Ada sesuatu yang sangat menyedihkan bagi saya tentang dua film pertama tentang penjahat Spider-Man ikonik McFarlane. Karena sayangnya sangat sedikit elemen dari film-film ini (termasuk film ketiga baru yang dibuka di bioskop kemarin) memiliki kesamaan dengan karakter buku komik. Dan itu tragis. Potensi yang terbuang-bagi kita semua yang selalu mencintai Venom dalam bentuk buku komik. Selain itu, sepanjang trilogi ini, begitu sedikit risiko naratif yang telah diambil dan begitu banyak kesalahan yang jelas telah dibuat dengan naskah dan arahan, sehingga sayangnya tidak ada alasan keadaan yang meringankan yang tersisa untuk diberikan. Venom, Venom: Let There Be Carnage dan Venom: The Last Dance adalah trilogi buruk dari film buku komik yang kita semua akan lupakan dalam satu atau dua tahun.
Venom: Let There Be Carnage sejujurnya adalah salah satu film miliaran dolar terburuk yang pernah saya tonton sepanjang hidup saya. Arahan Serkis yang tidak mengerti, naskah yang canggung dan malas tanpa tujuan, dikombinasikan dengan muntah efek komputer yang sangat mengerikan menjadikannya pameran bagaimana tidak membuat film popcorn yang menghibur berdasarkan karakter buku komik. Dalam film ketiga ini, rekan penulis naskah untuk yang pertama telah melangkah ke belakang kamera dan nadanya berbeda. Eddie dan Venom sedang dalam pelarian, keduanya melarikan diri dari masalah mereka sendiri. Brock sedang diburu oleh polisi dan FBI atas pembunuhan Petugas Mulligan di akhir film sebelumnya, sementara Venom sekarang diburu oleh penguasa dan penegak hukum planet asal Knull, yang telah tiba di Bumi dengan pasukan antek-antek monster luar angkasa yang berlendir.
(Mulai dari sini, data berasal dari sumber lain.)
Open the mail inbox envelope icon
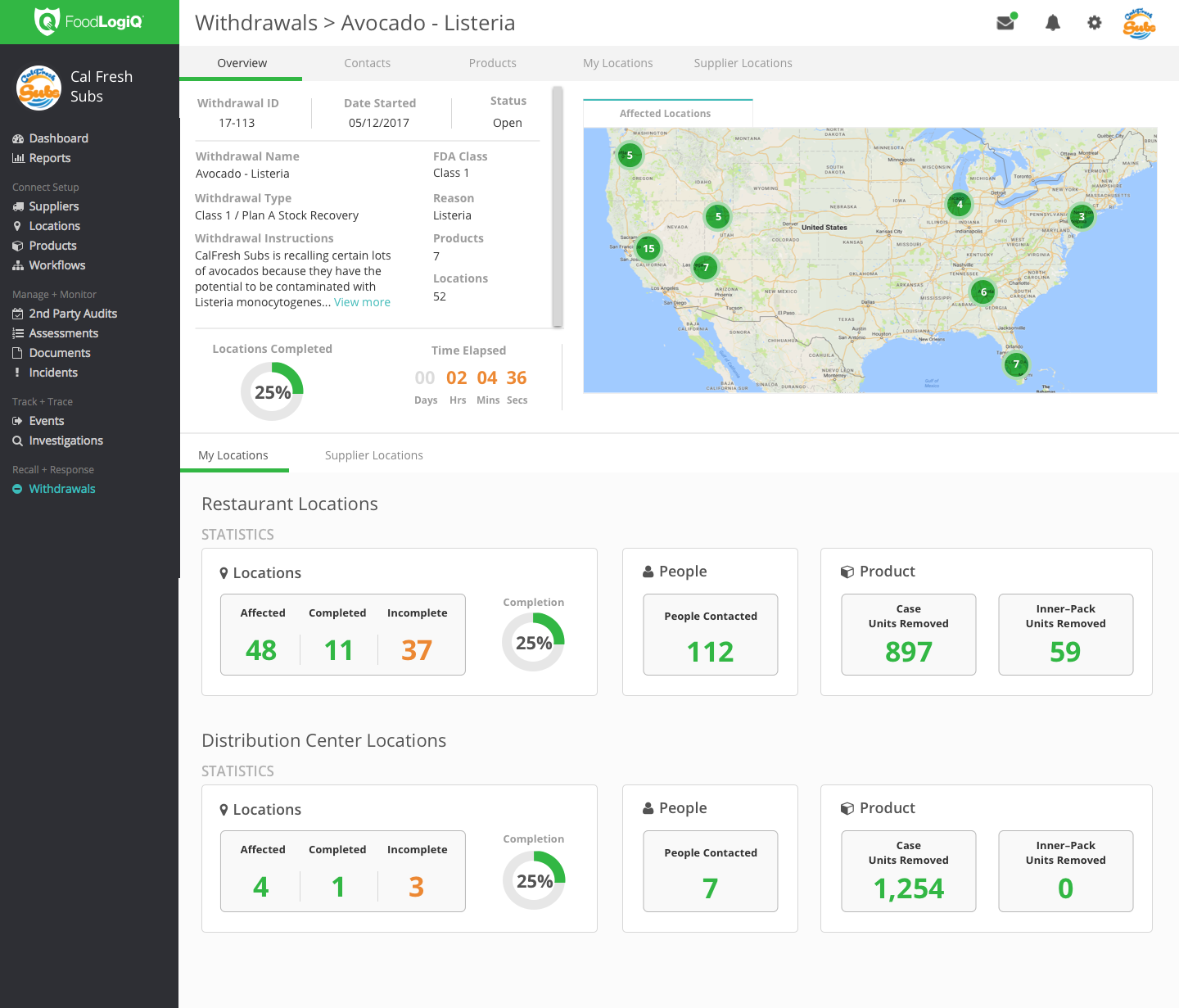1179x1008 pixels. [x=1005, y=23]
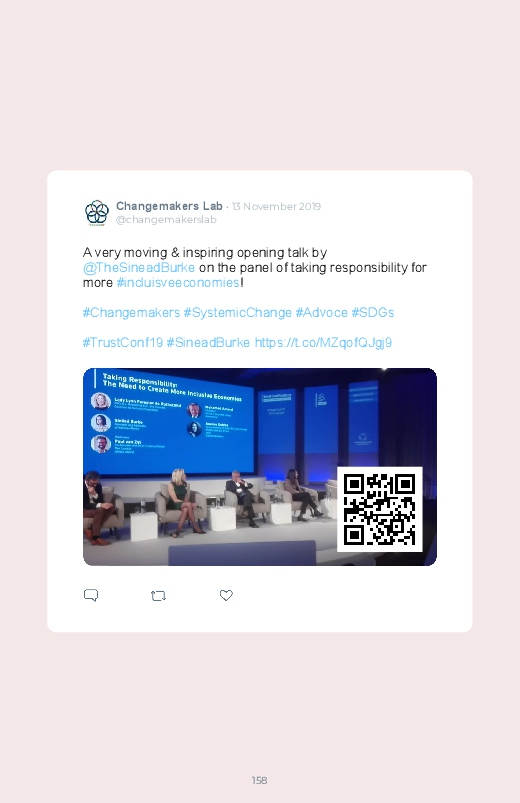Open the Changemakers Lab profile avatar
The height and width of the screenshot is (803, 520).
(x=96, y=213)
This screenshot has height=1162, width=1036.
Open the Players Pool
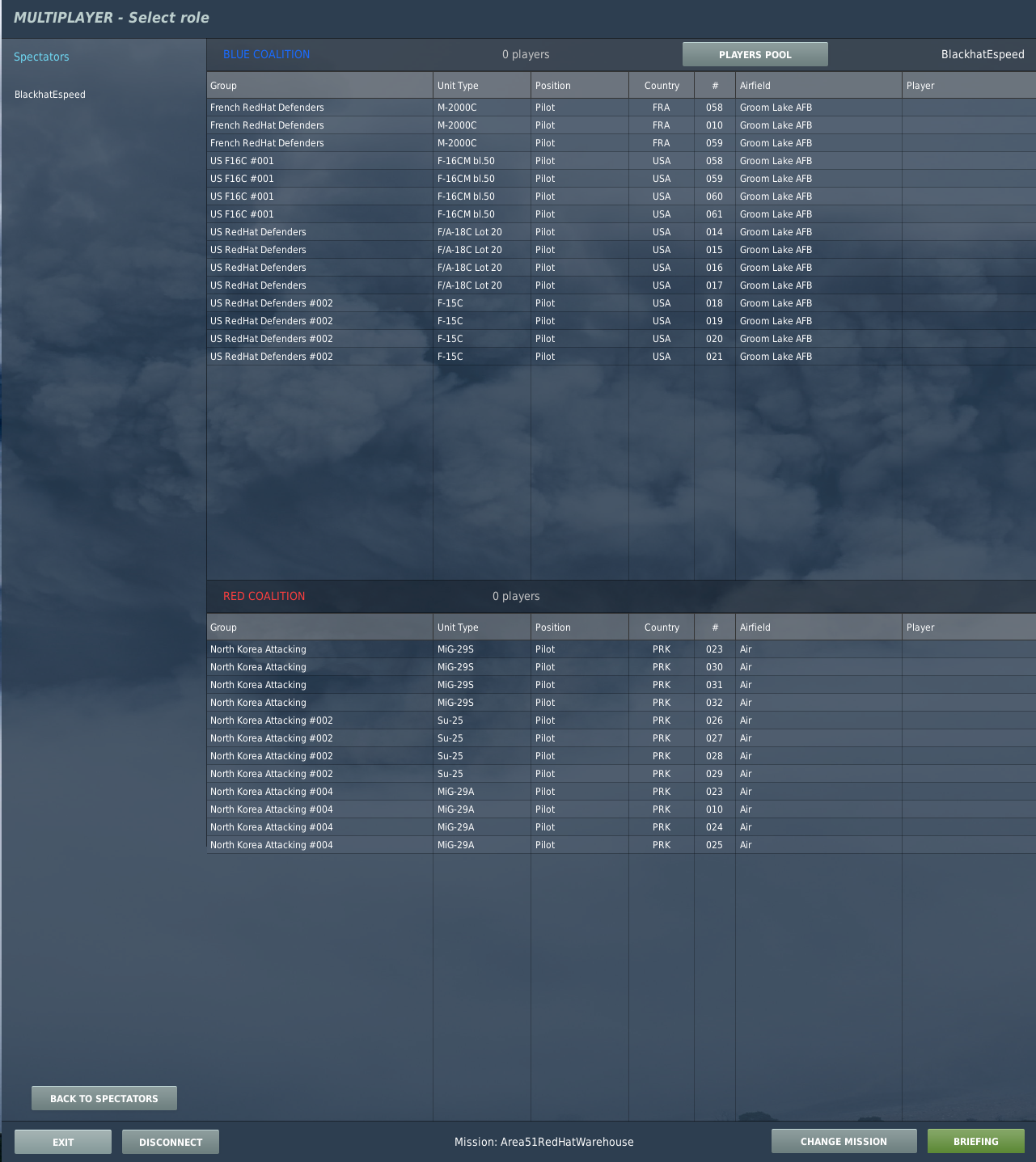click(755, 54)
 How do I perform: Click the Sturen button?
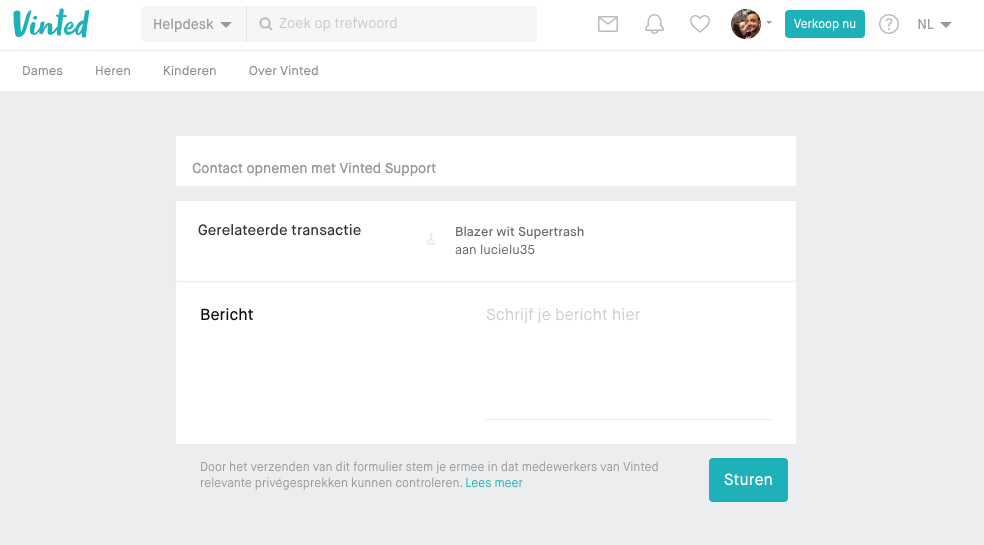point(748,480)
Namun, kehidupan dalam pelarian dalam kasus ini tidak berarti bahwa Sony telah membuat film thriller yang padat, gelap, dan sangat keren yang dibumbui dengan beberapa meta-humor beraroma McFarlane. Tidak, tidak. Ini adalah film roadtrip yang ramah anak, dipengaruhi siang hari, dan sangat lembek tentang dua teman yang melakukan perjalanan terakhir mereka bersama. Karena seperti itulah persyaratan dasar Knull yang ketat. Entah Eddie meninggal, atau Venom menumpang pulang ke planetnya - lagi. Keduanya akan dipisahkan tidak peduli hasilnya, dan sementara itu apa yang bisa lebih baik daripada bergabung dengan sekelompok hippie yang berhibernasi dan berkeliling beberapa negara bagian, kembali ke lelucon yang sama yang digunakan di kedua pendahulunya.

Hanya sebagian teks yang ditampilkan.